OLDSMOBILE RETURNS TO ITS RACING ROOTS IN STOCK CAR COUNTRY
IRL Aurora V8 Is the Successor to the Rocket V8 That Dominated NASCAR's Early Days
Five decades ago, Oldsmobile drivers dominated the upstart NASCAR racing series for "Strictly Stock" cars. Oldsmobile introduced its revolutionary Rocket V8 in 1949, and America's first mass-produced, high-compression overhead valve V8 powered pioneer stock car drivers Red Byron, Curtis Turner, and Bob Flock to five wins in the eight races contested in NASCAR's inaugural season.
Now as NASCAR celebrates its 50th anniversary, Oldsmobile is returning to its racing roots. When the Pep Boys Indy Racing League comes to stock car country for back-to-back races at Dover Downs International Speedway (July 19) and Charlotte Motor Speedway (July 25), Oldsmobile engines will be back in the spotlight. This time, however, the power source is Oldsmobile's undefeated IRL Aurora V8.
The roster of Oldsmobile winners in NASCAR includes Lee and Richard Petty, Cale Yarborough, Darrell Waltrip, Terry Labonte, and Harry Gant. Now a new generation of open-wheel racers is making its mark with Oldsmobile power in the Indy Racing League: Tony Stewart, Billy Boat, Scott Sharp, Davey Hamilton, and dozens more. The IRL Aurora V8 is even more successful that the original Rocket V8 -- Oldsmobile engines have won every race, won every pole, and led every lap since the IRL introduced its new-generation Indy cars at the start of the 1997 season.
The IRL Aurora V8s that will race in Dover and Charlotte have little in common with their Rocket V8 ancestors except eight cylinders and a winning record. The cast-iron Rocket motors that roared on dirt bullrings and the sands of Daytona Beach in the early days of stock car racing relied on a single camshaft, pushrods, two overhead valves per cylinder, and a carburetor that delivered high-octane gasoline. In contrast, the IRL Aurora V8 features a lightweight aluminum block, four chain-driven overhead camshafts, 32 titanium valves (four per cylinder), and electronically controlled fuel injection that precisely dispenses methanol fuel.
Fifty years of technology have also made a dramatic difference in performance: In 1949, a production Rocket V8 produced 135 horsepower at 3,600 rpm; today an IRL Aurora V8 produces over 700 horsepower at 10,000 rpm.

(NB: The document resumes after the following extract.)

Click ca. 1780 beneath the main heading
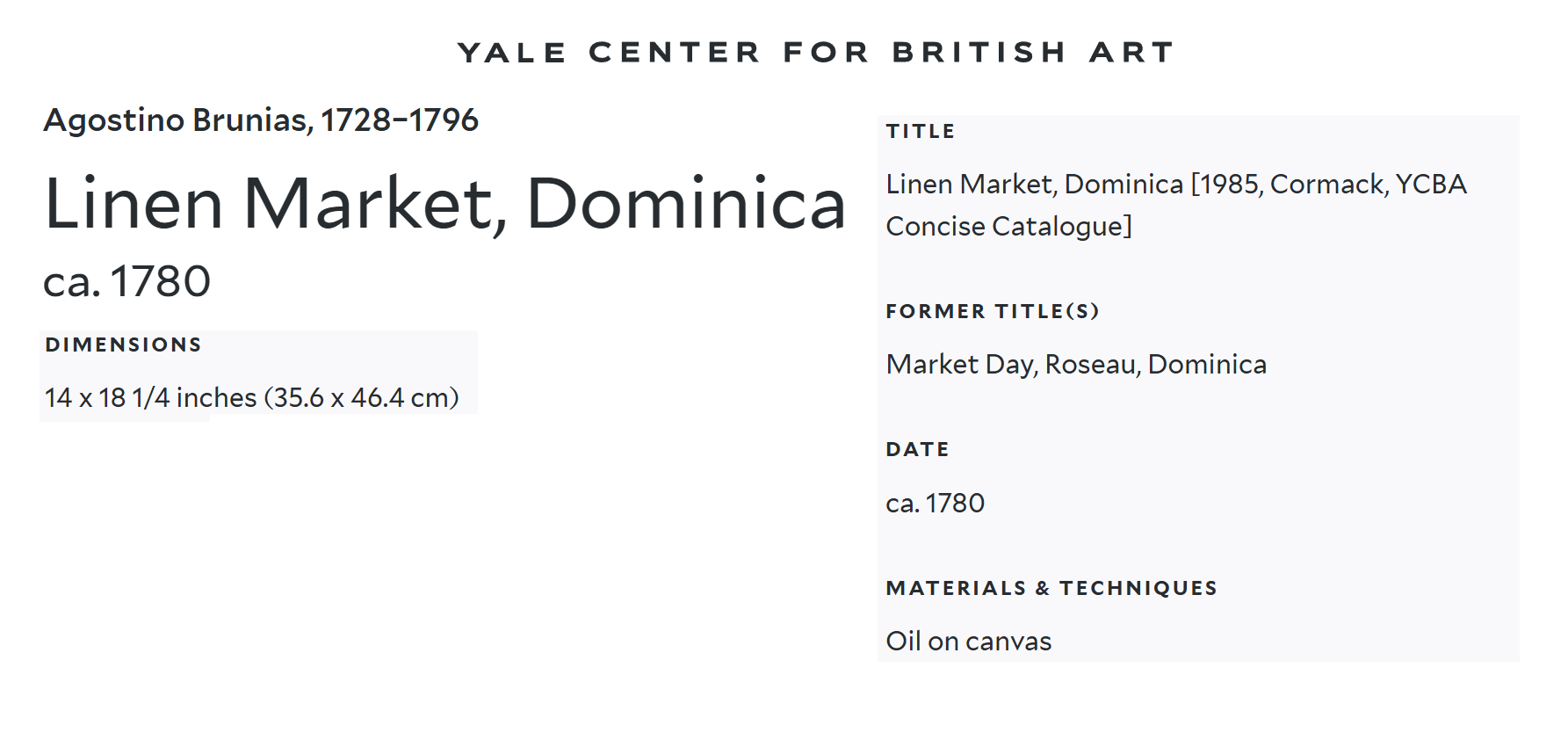This screenshot has width=1568, height=740. coord(127,282)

One thing hasn't changed, however. Just as the fledgling sport of stock car racing created new heroes on makeshift tracks, today's wheel-to-wheel competition on gleaming speedways still provides opportunities for racers to display their skill -- and for automobile manufacturers to showcase their engineering expertise. The Rocket V8 is gone, but its spirit lives on in Oldsmobile's IRL Aurora V8.